Aussi, nous nous assurons toujours que les visiteur·euse·s à nos expositions en galerie puissent se procurer des livres et que plusieurs de ces livres soient abordables, afin de leur faire vivre une expérience similaire à la collection d’œuvres d’art.
MD : Les restrictions/limitations physiques reliées à la pandémie ont-elles eu un impact sur vos activités? Avez-vous de nouveaux projets en cours, ou des projets prévus pour l’année à venir que vous aimeriez partager ?
CB : Nous avons dû mettre notre projet sur pause, car une des choses les plus importantes pour nous est de donner accès aux livres, de stimuler la rencontre entre le public et les créateurs, et de créer une expérience sensorielle autour de l’imprimé. Même si nous avons aussi une présence sur les réseaux sociaux et que nous partageons nos découvertes sur une base régulière, celle-ci ne nous suffit pas.

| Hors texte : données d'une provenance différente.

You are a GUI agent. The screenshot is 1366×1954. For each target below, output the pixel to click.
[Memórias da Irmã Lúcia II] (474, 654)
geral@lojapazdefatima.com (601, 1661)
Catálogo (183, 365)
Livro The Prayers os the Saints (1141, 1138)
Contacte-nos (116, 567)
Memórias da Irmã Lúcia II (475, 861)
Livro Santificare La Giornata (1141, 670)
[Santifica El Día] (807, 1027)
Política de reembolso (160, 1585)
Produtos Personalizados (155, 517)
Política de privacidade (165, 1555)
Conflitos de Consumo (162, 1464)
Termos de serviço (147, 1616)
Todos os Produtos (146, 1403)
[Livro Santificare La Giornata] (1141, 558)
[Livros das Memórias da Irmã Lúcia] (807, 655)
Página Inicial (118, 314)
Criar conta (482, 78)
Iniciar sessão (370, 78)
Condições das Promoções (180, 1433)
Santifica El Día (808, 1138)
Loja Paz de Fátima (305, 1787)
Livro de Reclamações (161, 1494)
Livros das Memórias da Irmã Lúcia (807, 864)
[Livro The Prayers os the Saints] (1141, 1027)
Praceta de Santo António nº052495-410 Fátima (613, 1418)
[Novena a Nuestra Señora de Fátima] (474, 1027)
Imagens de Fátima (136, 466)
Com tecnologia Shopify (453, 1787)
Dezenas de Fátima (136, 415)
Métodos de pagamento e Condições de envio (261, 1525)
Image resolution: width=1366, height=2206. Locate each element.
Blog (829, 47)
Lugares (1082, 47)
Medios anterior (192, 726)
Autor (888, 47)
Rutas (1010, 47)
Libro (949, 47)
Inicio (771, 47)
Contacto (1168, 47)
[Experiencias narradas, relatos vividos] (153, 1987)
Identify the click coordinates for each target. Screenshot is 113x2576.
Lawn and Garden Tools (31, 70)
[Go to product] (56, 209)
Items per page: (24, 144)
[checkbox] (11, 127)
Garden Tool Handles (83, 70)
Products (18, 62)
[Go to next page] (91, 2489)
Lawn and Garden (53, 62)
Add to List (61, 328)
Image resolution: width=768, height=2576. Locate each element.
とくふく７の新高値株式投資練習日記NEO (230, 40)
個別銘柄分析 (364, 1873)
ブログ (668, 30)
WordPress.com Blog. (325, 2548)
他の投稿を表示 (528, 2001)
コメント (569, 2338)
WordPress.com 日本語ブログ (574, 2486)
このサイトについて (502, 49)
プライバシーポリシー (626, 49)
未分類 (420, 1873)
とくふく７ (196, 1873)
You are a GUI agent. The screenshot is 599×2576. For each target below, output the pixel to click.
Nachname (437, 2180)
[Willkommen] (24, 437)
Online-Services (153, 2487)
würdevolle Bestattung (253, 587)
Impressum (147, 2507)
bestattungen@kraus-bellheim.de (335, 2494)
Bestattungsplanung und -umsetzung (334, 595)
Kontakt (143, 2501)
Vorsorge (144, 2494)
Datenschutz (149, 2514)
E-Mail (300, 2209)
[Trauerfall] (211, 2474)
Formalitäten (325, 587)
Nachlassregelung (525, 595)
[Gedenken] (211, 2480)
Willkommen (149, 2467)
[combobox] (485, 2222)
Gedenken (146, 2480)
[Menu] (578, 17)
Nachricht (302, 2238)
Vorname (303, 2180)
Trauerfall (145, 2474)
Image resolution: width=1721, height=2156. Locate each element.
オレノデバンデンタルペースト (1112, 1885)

Pour réellement démocratiser le livre d’art, il faut pouvoir l’exposer dans le monde.
La pandémie nous fait réfléchir à la suite de notre projet et nous fait envisager d’autres avenues potentielles, en plus des expositions ponctuelles : la création d’une publication Collectif Blanc, le lancement d’une collection de livres commissariés dans un espace physique permanent, etc.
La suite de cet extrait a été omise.